The real problem that is being reported ( but is missed by the MoS) is that the Vinalines Queen sinking occurred months after the matter had been raised and discussed by the IMO, and one would suppose that the issue had been addressed.


----------



## TommyRob (Nov 14, 2010)

Iron ore fines loaded in India during the monsoon have also led to sinkings. The suggestion here is that as the nickel ore plants are geographically remote, they may be partly unregulated!


http://maritimeaccident.org/tags/liquefaction/


----------



## hawkey01 (Mar 15, 2006)

I have just been reading the P and I instructions etc on carrying this cargo. I did not realise how dangerous it could be. Also these mines in Indonesia and the Philippines are very remote and surveyors have difficulty in testing the cargoes. This is essential to establish the safety of the cargo and therefore the safety of the ship and crew.

Has a bad smell about it. Looks like short cuts being taken and lives put at risk etc. for the mighty dollar. 

Hawkey01


----------



## Andrew Craig-Bennett (Mar 13, 2007)

Was in Manila on Monday talking to a friend (better not name him) who is much involved.

One problem that has received no attention, he says, is that nickel ore is not like other similar ore fines cargoes - it can be and often is a mixture of large lumps of rock and fines - this makes it incredibly difficult to test for TML properly.


----------



## jmcg (Apr 20, 2008)

I read about this just after Christmas 2011.

Oil streak found, Vietnam missing ship’s fate still unknown 


Vinalines Queen, which went missing with 23 crewmen off the Philippines on Sunday. 

An oil streak has been detected near the site where a Vietnamese ship with 23 crewmen went missing off the Philippines on Sunday, but the ship and its crew are nowhere to be found.

According to Vietnam Maritime Search and Rescue Coordination Center (VMRCC), besides the oil streak, rescue forces from Japan and the Philippines found no traces of the Vinalines Queen, which was lost at 20-00N; 123-47.1E, off the northeast of the Luzon Island. 

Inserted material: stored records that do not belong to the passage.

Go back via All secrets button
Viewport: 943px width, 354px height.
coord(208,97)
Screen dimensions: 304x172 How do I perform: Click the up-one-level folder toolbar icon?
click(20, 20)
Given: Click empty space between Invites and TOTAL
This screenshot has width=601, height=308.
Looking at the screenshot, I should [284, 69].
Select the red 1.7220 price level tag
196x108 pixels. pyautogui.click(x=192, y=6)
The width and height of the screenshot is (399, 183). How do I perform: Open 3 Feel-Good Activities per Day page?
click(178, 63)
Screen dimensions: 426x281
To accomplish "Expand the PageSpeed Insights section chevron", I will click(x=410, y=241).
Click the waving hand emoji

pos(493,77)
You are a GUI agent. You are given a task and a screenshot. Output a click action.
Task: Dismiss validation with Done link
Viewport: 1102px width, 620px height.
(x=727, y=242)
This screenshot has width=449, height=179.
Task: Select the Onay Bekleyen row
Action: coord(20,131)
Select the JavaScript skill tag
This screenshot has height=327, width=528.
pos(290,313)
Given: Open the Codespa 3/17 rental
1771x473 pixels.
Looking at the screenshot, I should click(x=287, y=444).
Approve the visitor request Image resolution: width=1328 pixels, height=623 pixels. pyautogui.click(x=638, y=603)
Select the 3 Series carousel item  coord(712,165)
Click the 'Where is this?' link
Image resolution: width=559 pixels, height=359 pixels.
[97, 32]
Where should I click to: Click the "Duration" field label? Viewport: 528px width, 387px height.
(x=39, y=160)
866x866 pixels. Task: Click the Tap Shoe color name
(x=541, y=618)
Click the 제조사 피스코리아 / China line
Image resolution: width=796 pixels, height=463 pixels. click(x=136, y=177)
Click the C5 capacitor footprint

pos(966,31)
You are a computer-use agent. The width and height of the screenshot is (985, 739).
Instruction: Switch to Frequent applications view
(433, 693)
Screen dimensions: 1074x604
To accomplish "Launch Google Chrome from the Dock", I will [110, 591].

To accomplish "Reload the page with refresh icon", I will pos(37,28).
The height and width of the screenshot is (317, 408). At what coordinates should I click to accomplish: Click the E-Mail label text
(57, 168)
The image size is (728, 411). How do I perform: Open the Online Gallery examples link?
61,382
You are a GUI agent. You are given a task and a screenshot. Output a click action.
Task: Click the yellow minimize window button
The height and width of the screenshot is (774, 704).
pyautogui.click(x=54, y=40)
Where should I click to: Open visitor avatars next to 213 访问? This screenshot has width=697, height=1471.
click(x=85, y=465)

Both forces have suspended their search, VMRCC said, adding that previously on Sunday and Monday, Taiwanese rescue forces couldn’t continue their search either because of bad weather. 

Vietnam has informed boats and ships operating near the site, which is some 5,000 meters deep, to join in search and rescue efforts, the center stressed.

One of the largest ships of Vietnam National Shipping Lines (Vinalines), Vinalines Queen was transporting 54,000 tons of nickel ore from Morowali in Indonesia to China’s Ningde when the accident occurred. 

The company said before disappearing, the ship tilted 18 degrees. About one hour before, the boat also reported that it tilted 20 degrees due to unknown reasons, while the waters where it was located had strong winds, Vinalines added. 

Vinalines said the ship, built in Japan in 2005, has an advanced self-protection system that can send out emergency signals in dangerous situations. This allows rescuers to detect its location even when it is under water. 

However, since it went missing, Vinalines Queen has not sent any signals, which was probably because the system broke down, an expert told Thanh Nien. 


The above is from a Vietnamese news bulletin.

BW

J(Gleam)(Gleam)


----------